Panagiotis Zonas

Personal information
- Date of birth: 19 February 1984 (age 41)
- Place of birth: Lamia, Greece
- Height: 1.86 m (6 ft 1 in)
- Position: Centre-back

Team information
- Current team: Aspropyrgos
- Number: 5

Senior career*
- Years: Team / Apps / (Gls)
- –2005: Lamia
- 2005–2006: Levadiakos
- 2006–2008: Panargiakos
- 2008–2009: Rouf
- 2009: Vyzas
- 2009–2012: Thrasyvoulos / 50 / (2)
- 2012: Aiolikos
- 2012–2013: PAEEK
- 2013–2014: Doxa Vyronas
- 2014: Glyfada / 8 / (0)
- 2014–2015: Acharnaikos / 33 / (0)
- 2015–2016: Trikala / 22 / (0)
- 2016–2017: Olympiacos Volos
- 2017–2018: Rodos
- 2018–: Aspropyrgos / 18 / (0)

= Panagiotis Zonas =

Greek association footballer

Panagiotis Zonas (Παναγιώτης Ζώνας; born 19 February 1984) is a Greek professional footballer who plays as a centre-back for Football League club Aspropyrgos, for which he is captain.

==Club career==
Born in Lamia, Greece, Zonas made his senior debut with Greece side Thrasyvoulos, in the 2009–10 season and had the contract with the club until July, 2012. On 1 July 2012, he joined Aiolikos.
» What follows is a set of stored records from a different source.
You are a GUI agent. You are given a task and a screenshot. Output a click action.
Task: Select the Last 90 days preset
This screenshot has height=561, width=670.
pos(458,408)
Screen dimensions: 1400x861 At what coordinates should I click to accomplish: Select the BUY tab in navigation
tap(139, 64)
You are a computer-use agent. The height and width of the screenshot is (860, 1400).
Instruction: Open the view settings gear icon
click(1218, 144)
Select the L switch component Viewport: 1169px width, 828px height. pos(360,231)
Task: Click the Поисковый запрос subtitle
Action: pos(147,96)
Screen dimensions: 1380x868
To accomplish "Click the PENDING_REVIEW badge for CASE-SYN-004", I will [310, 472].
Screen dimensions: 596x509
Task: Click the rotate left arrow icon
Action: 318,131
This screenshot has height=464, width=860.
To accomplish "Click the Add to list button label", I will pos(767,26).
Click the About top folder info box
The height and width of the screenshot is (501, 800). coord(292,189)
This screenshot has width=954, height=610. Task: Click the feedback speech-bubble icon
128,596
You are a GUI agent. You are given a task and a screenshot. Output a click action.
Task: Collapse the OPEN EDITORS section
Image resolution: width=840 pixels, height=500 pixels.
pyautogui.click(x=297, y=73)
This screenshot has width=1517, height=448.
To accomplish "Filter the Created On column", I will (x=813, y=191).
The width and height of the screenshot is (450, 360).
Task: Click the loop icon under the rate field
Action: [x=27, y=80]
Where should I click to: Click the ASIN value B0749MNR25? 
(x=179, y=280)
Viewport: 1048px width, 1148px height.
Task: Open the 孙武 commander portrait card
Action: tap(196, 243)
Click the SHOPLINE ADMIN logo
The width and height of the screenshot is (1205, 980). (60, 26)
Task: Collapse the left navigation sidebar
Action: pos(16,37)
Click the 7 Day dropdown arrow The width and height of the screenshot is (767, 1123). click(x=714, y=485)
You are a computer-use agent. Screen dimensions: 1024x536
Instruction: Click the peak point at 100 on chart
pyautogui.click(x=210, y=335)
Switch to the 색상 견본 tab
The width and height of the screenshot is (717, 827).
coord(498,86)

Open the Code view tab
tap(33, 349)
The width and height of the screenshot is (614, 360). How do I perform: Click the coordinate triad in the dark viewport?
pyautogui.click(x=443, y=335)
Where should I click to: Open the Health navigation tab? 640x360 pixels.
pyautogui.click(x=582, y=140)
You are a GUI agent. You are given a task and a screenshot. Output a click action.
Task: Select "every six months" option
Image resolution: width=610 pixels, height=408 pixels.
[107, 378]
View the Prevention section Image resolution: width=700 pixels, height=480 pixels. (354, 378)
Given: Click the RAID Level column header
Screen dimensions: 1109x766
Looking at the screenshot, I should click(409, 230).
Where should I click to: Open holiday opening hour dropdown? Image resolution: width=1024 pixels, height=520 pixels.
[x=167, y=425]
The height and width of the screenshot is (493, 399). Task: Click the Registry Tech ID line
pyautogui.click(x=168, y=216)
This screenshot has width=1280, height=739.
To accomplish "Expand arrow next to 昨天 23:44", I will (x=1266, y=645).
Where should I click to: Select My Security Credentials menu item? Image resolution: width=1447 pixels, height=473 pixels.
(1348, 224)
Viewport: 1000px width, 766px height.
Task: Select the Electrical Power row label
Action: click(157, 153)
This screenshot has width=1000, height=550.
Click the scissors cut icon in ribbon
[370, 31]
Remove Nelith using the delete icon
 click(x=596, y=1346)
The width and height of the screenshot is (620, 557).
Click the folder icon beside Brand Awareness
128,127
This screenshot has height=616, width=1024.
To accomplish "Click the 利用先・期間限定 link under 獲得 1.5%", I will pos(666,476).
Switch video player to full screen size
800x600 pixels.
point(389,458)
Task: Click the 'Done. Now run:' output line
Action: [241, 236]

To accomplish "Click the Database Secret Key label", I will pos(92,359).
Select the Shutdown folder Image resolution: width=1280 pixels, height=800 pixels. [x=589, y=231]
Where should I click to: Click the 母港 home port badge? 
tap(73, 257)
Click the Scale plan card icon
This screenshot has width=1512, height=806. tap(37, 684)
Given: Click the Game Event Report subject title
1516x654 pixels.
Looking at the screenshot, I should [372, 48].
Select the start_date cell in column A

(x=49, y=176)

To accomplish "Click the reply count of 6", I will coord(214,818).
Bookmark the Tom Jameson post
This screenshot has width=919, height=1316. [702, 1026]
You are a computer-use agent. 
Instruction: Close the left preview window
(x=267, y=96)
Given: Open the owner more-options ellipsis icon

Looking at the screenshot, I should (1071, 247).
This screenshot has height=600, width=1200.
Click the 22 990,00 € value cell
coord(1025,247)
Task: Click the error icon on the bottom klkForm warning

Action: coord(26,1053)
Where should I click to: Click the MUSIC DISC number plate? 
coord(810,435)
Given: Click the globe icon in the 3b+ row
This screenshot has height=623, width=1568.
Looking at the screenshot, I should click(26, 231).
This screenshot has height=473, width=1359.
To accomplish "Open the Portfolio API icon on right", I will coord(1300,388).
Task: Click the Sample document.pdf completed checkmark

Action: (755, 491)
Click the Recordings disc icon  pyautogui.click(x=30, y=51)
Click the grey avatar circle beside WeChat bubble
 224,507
He profoundly played for Greek clubs.

Initially signed by the Greek club Lamia, he had no appearance for the senior squad and followed a transfer to Levadiakos in 2005. He then signed a contract of one year with Greek club playing in Greece namely Panargiakos and remained for the club until 2008. In the mid of 2008 Zonas signed a year spell with the Greece side Rouf and in 2009 he was at Vyzas. Until 2009 he had no major impact. Zonas penned a deal with Greek club Thrasyvoulos securing major 55 appearances for the club and netted the ball twice. The Greek gained a decent momentum for having long-enough period that he appeared for the club.

He then moved to Aiolikos in 2012 and a transfer to Cypriot Second Division side PAEEK followed whereby he remained until 2013.This was the first ever time that Zonas has moved out of the home-nation in order to pursue senior-career.

He returned to Greece and played for Attican side Doxa Vyronas and further moved to Glyfada in 2014 where the defender earned 8 caps for the club. In 2014, he moved to Acharnaikos F.C. and played a fabulous 33 games whereby the defender made a huge rise in market value.

The Greek was transferred to Trikala and the fame rose. He played for Trikala, considerable, 22 games.

Zonas moved to Olympiacos Volos and Rodos in 2017 and 2018 respectively. Finally Panagiotis is playing in Greece for Aspropyrgos also acting as a skipper of the side.

Meanwhile he had also appeared in Greek Football Cup or Kypello Elladas (Greek).